Try it =>
Write out only the lines from the line that holds "How do I perform: Select 切り替えを行わない for 承認?" to the end of the listing below, inclusive, with the pictures omitted.

BEGIN Recorded information

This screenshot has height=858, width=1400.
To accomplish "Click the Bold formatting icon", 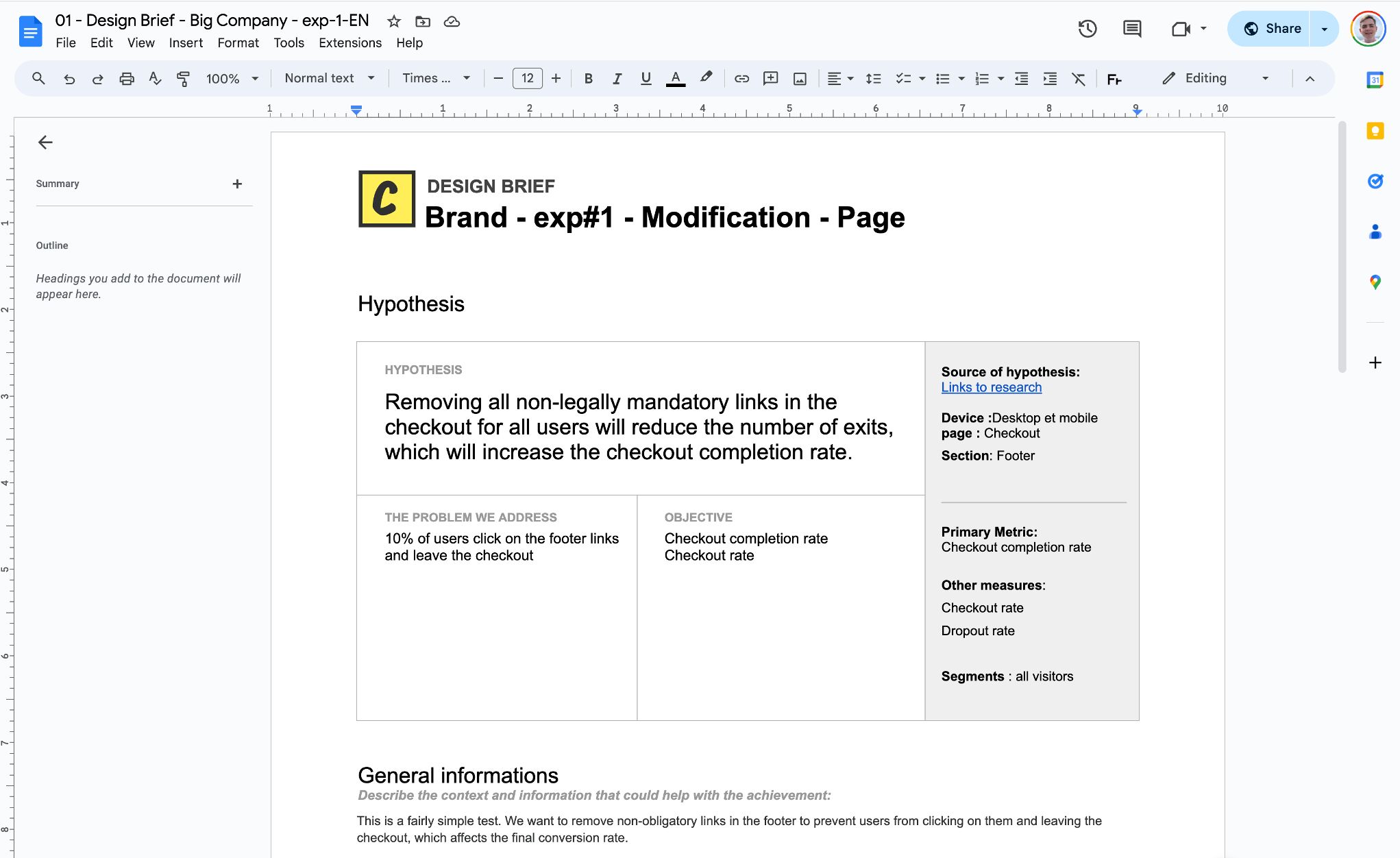I will (x=587, y=78).
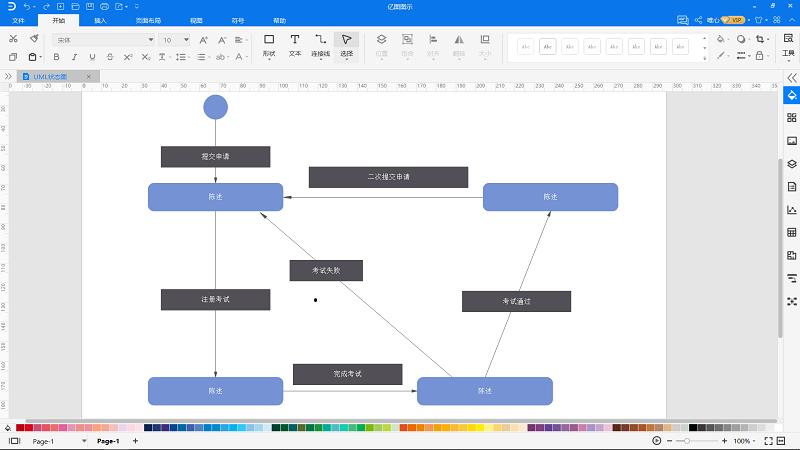This screenshot has width=800, height=450.
Task: Toggle Italic text formatting
Action: 74,57
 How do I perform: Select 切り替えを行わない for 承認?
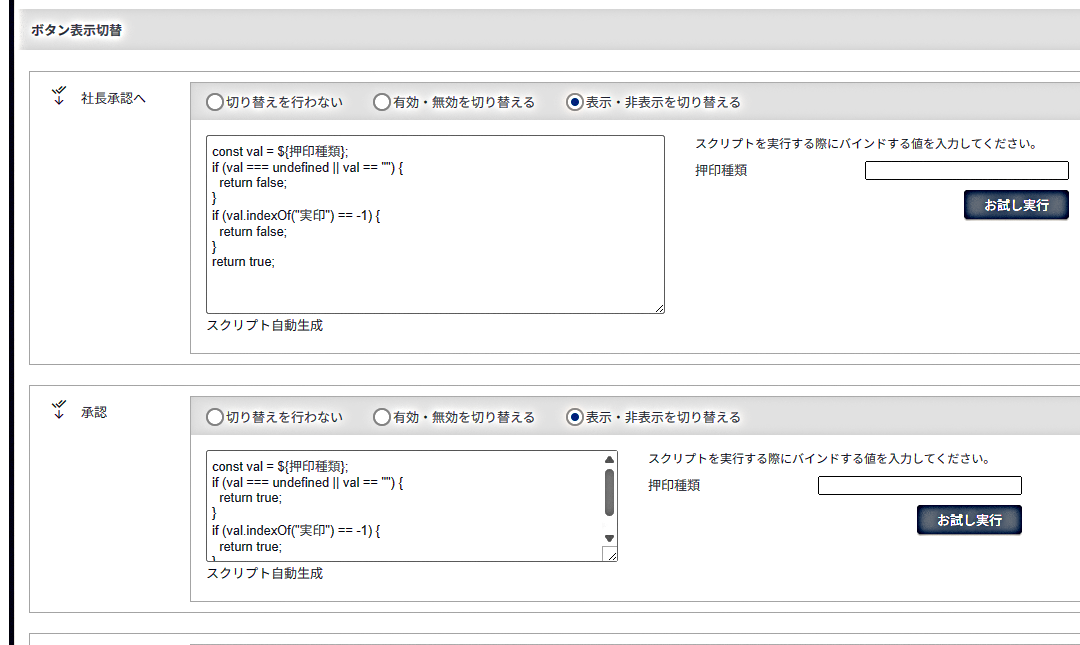point(215,417)
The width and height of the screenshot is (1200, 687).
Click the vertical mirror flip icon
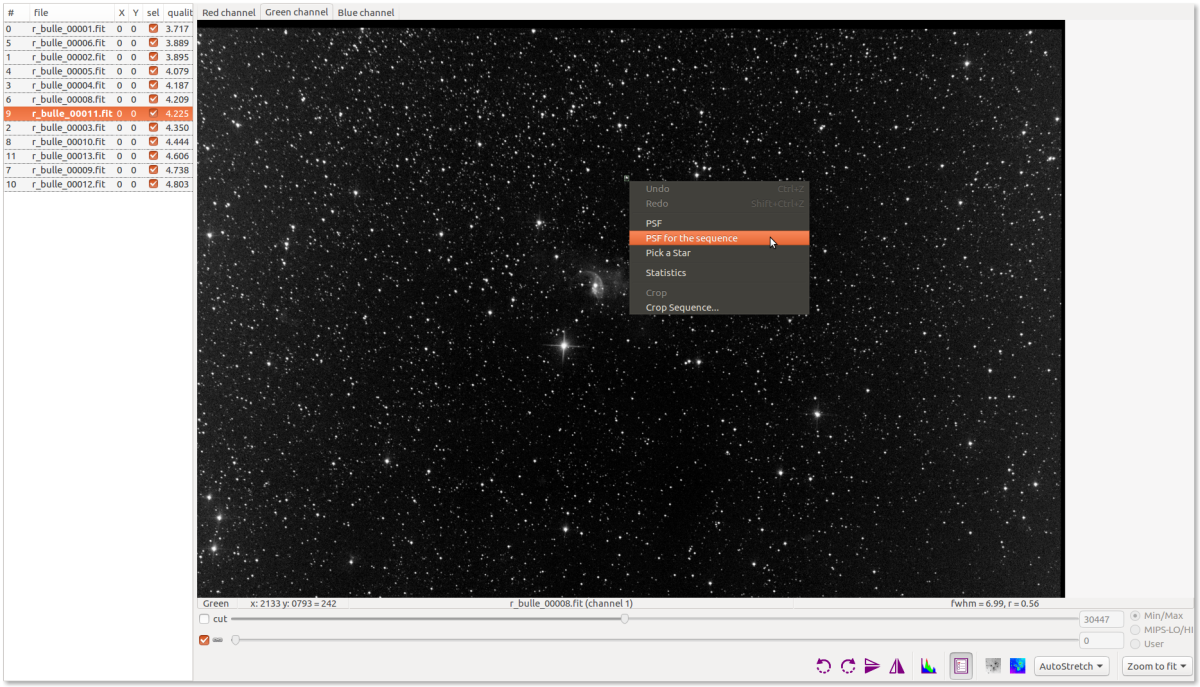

END Recorded information

Answer to this problem =>
 How do I perform: Select 切り替えを行わない for 承認?
point(215,417)
The width and height of the screenshot is (1200, 687).
Click the vertical mirror flip icon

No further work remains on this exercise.